As of December 31, 2014, the top three names in the R2DF were included in the top 10 in the R2 (Table 3). Although the R2DF begins with the R2, it captures only a subset of the broader stock universe, based on higher-quality and lower-volatility characteristics.

Factor analysis: A deeper look into the R2DF

For this analysis, we use the U.S. Fundamental Medium Horizon (AFMH) risk model developed by Axioma.17 The AFMH is used to examine the historical benchmark-relative risk exposures of the small cap R2DF for the time period June 1996 through December 2014. The benchmark is the R2.

Risk models, such as Axioma’s, are frequently used by investors to take their portfolio analyses beyond routine determination of aggregate sector or fundamental characteristics. By performing a risk factor analysis, investors seek to understand the risk exposures shared by the stocks in a portfolio. A risk model may incorporate dozens of risk factors. For our purposes, we will look at several of the Axioma “style” risk factors that can be associated with the Russell Stability Indexes methodology.18 The definitions of the AFMH style risk factors are similar enough to the variables used in the Stability methodology for us to make some general observations.

Figure 3 depicts the historic, normalized levels of Axioma’s return on equity (ROE19) style risk found in the R2DF. ROE can be considered as a measure of company quality.20 In this case, the chart21 shows that the R2DF contained companies with higher ROE relative to its parent benchmark over the time period. Since the Russell Stability Indexes methodology uses return-on-assets (ROA) as one of the measures of quality, we would expect to see, and we do see, that the R2DF generally enjoyed a loading on higher ROE companies relative to the R2.

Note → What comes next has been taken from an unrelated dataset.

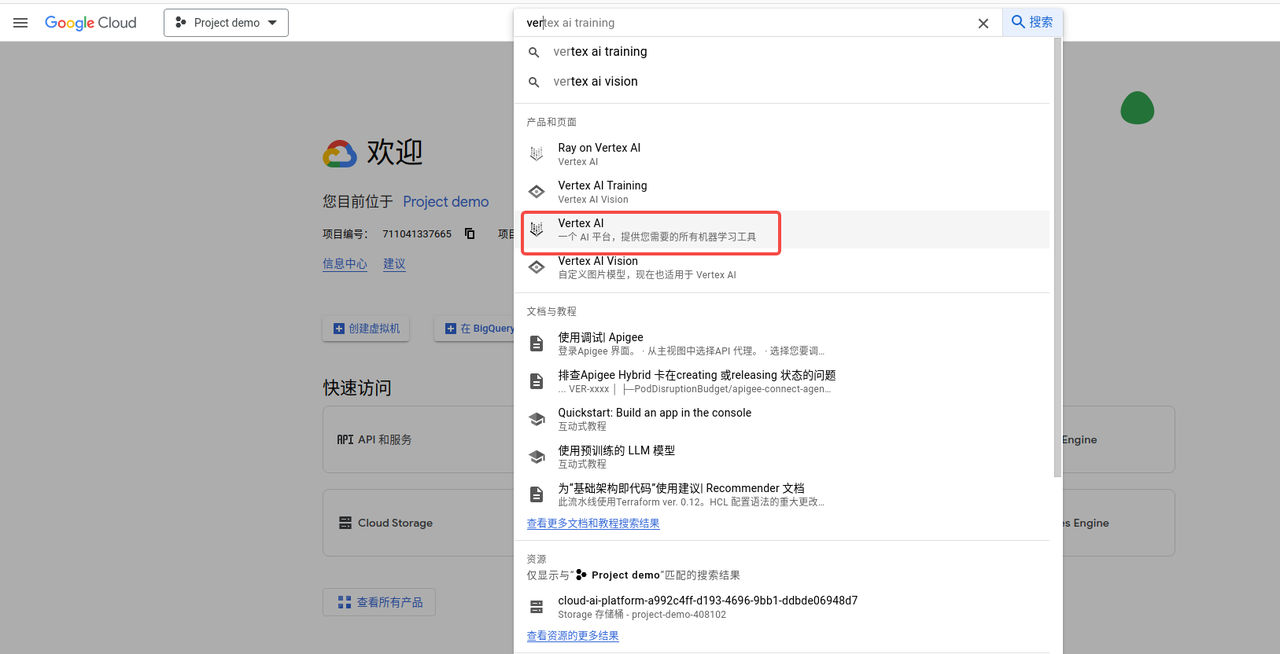This screenshot has height=654, width=1280.
Task: Clear the search box with the X icon
Action: click(983, 22)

Notably, the level of ROE risk declined to lower levels as profitability declined during the Great Financial Crisis, but still was positive.

Turning to another measure of quality, Figure 4 examines the R2DF’s historic exposure to the Axioma leverage factor.22 Russell’s Stability Indexes methodology uses total debt/equity as the measure of company leverage. We observe that, relative to the R2 benchmark, the companies in the R2DF had less leverage over most of the time period. The exception was during the March 2000 to June 2002 time period, where the relative level of leverage was actually higher in the R2DF than in the parent benchmark.

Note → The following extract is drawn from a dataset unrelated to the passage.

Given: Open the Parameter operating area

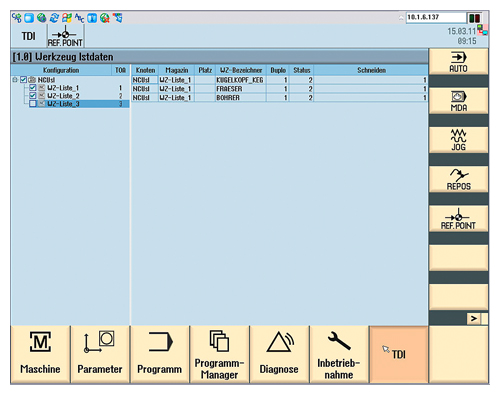Looking at the screenshot, I should [x=100, y=354].
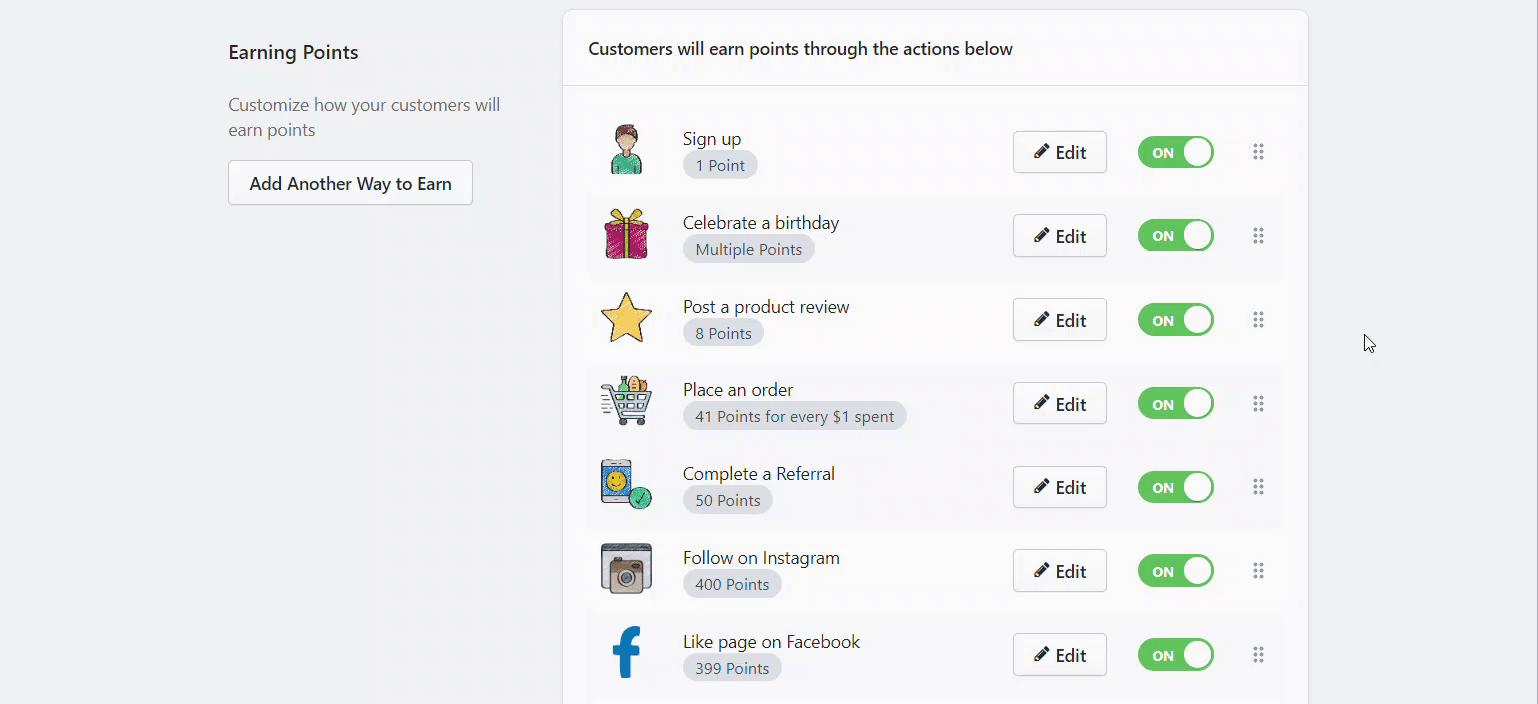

While that result does seem counterintuitive, it may be a reflection of the types of companies included in the R2DF during the time period immediately preceding the Tech sell-off in the early 2000s. For example, the R2DF was generally overweight.

Technology in the early part of 2000 and then switched to an underweight in the latter part of the year. Notably, the technology companies included in the R2DF were more “old-line” tech companies, such as Perkin-Elmer, which had moderate levels of debt. On the other hand, the R2 held more “high-flying” companies, such as SanDisk, which had notably less debt (if any) on their balance sheets.

Turning to a more market-driven risk, Figure 5 displays the historical factor exposure of the R2DF to the Axioma Volatility style factor.23 Volatility, the companion to the quality component of defensive in the Russell Stability Indexes methodology, is defined by Russell as the average of the 52-week and 60-month price volatility of a stock. Here we can observe the negative loading on that factor, which indicates that, over our sample period, the R2DF included stocks that were less volatile than its benchmark.24


We have shown that a compelling defensive index consisting of high-quality and low-volatility company stocks can be produced from a universe of U.S. small cap stocks. The Russell 2000 Defensive index offers many attractive historical risk and return characteristics. While there are indeed differences between the conventional Russell 2000 and Russell 2000 Defensive indexes, such as in sector deviations, we have shown that, as intended, the small cap defensive index exhibited risk-factor characteristics that are uniquely defensive in nature. This may be attractive to investors who are considering lowering the volatility of their small cap exposures by using the Russell 2000 Defensive index as a benchmark for active managers or for passive replication as they seek to capture defensive small cap equity exposure.